Second, these mechanisms may be specific to the nucleus pulposus cells, because this cell is unique both embryologically and functionally. Moreover, although regulation of Wnt signaling may be tissue specific, the signaling pathway has been shown to modulate cellular proliferation or differentiation.
Third, these differences may relate to the age and species of the animal from which the cells are isolated and the environment in which the cell metabolism was studied. Other groups have shown that glycosaminoglycan production by nucleus pulposus and annulus fibrosus cells can vary, depending on the source of disc cells [45
Fourth, the Klotho gene encodes several isoforms in mammals, which include a membrane-bound and two secreted forms. Therefore, the results for this study might be from the different isoforms through different signaling pathways.
Future studies will address the role of Wnt signaling by using human samples to determine whether the regulation of cell growth and matrix synthesis by Klotho is specific to nucleus pulposus cells. Moreover, it is necessary to examine whether, in nucleus pulposus cells, Klotho affects the activity of several signaling pathways, including those of TGF, FGF, or the MMP family, which may participate in intervertebral disc degeneration. Wnt signals are regulated in various ways in response to various extracellular and intracellular signaling. However, DKK, which regulates extracellular Wnt signaling, did not inhibit the reporter activation of Klotho in this study.

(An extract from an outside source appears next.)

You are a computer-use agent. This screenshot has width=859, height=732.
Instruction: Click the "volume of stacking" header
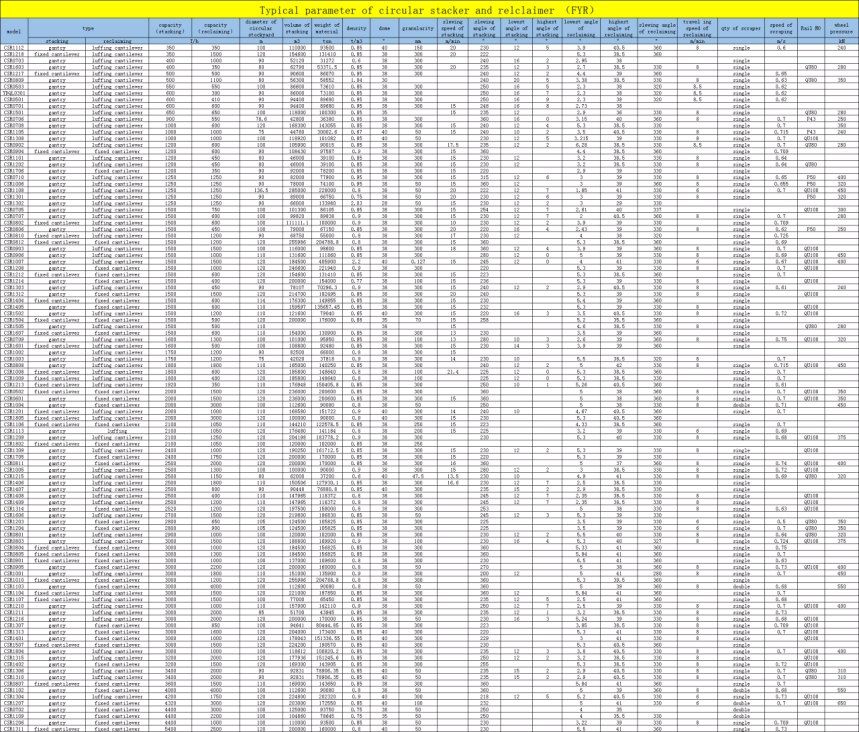point(297,28)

The DKK family comprises four subtypes, which affect Wnt signaling by combining with the collaboration receptor LRP5/6 of each Wnt-Fzd [46
]. The subtypes seem to influence the functional differences and types of cells that develop, although it is generally believed that only DKK1 and DKK4 inhibit Wnt signals. Our present results suggest that the action of the regulatory factor DKK outside of cells is not dependent on the expression of Klotho in nucleus pulposus cells.